◆ **Stated goal**
Copy the material below verbatim, starting at the line that contains "DF200APX Outboard (32, 2472)" and ending at the line that contains "Trailers (233, 46)", both included. Leave out everything outside that span.

◆ **Record excerpts**
* BEGIN *

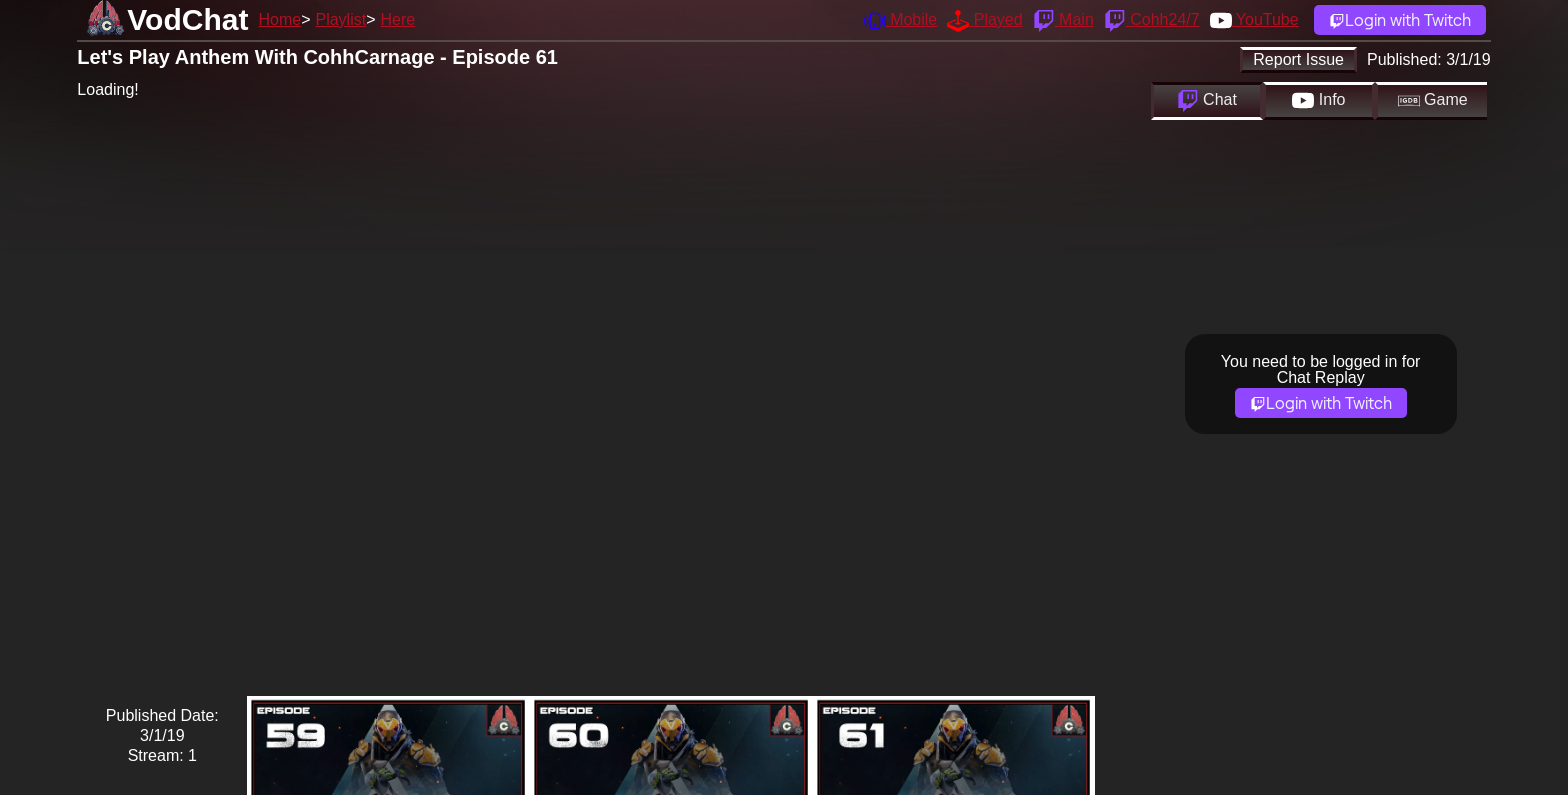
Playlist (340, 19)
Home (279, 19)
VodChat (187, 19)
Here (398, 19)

* END *
* BEGIN *

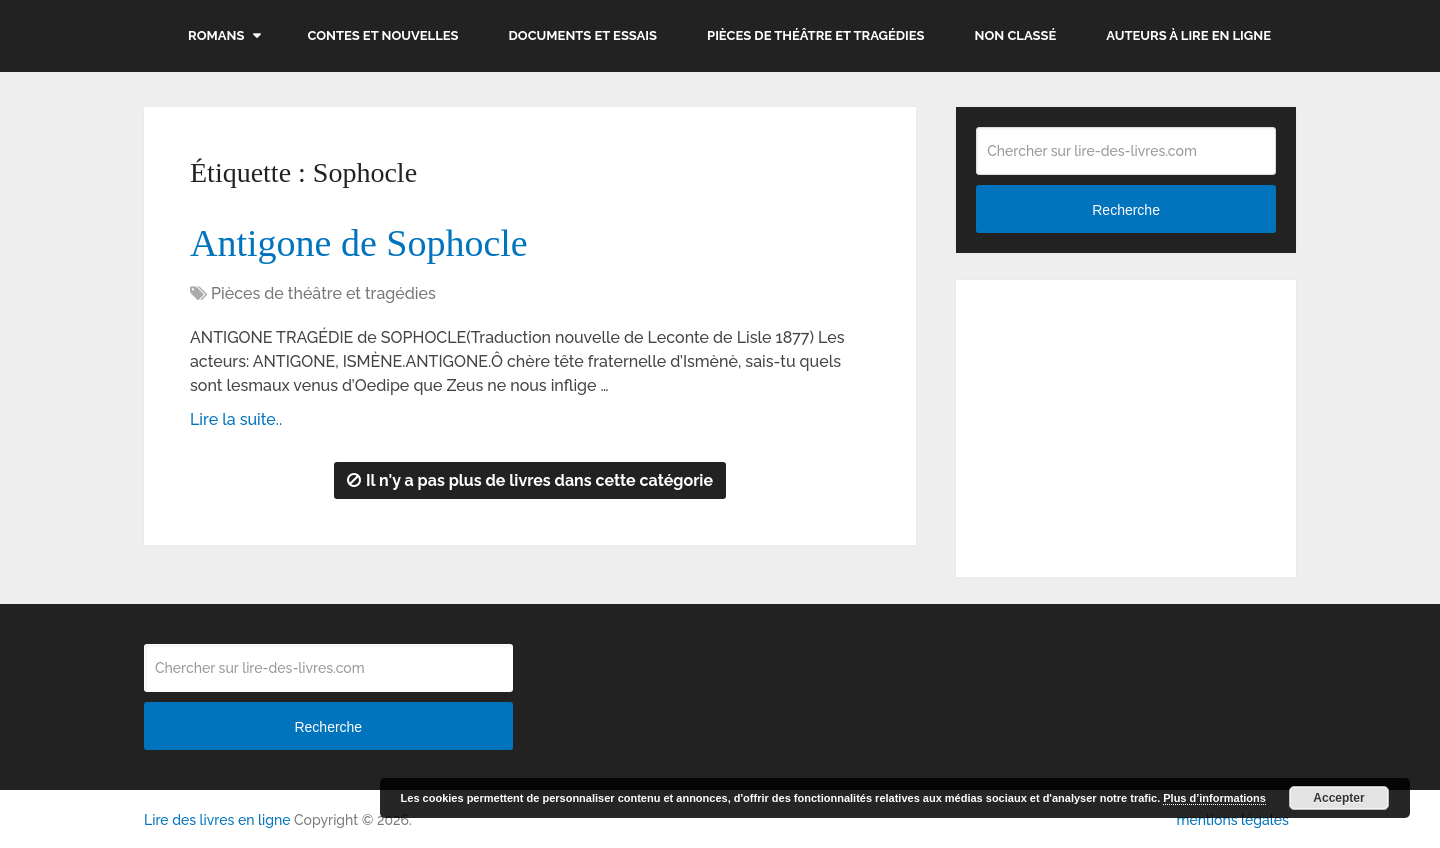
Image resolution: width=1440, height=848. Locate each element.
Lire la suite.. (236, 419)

* END *
* BEGIN *

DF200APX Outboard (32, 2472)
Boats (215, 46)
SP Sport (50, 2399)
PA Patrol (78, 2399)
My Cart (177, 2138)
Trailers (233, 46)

* END *

◆ **Result for this exercise**
DF200APX Outboard (32, 2472)
Boats (215, 46)
SP Sport (50, 2399)
PA Patrol (78, 2399)
My Cart (177, 2138)
Trailers (233, 46)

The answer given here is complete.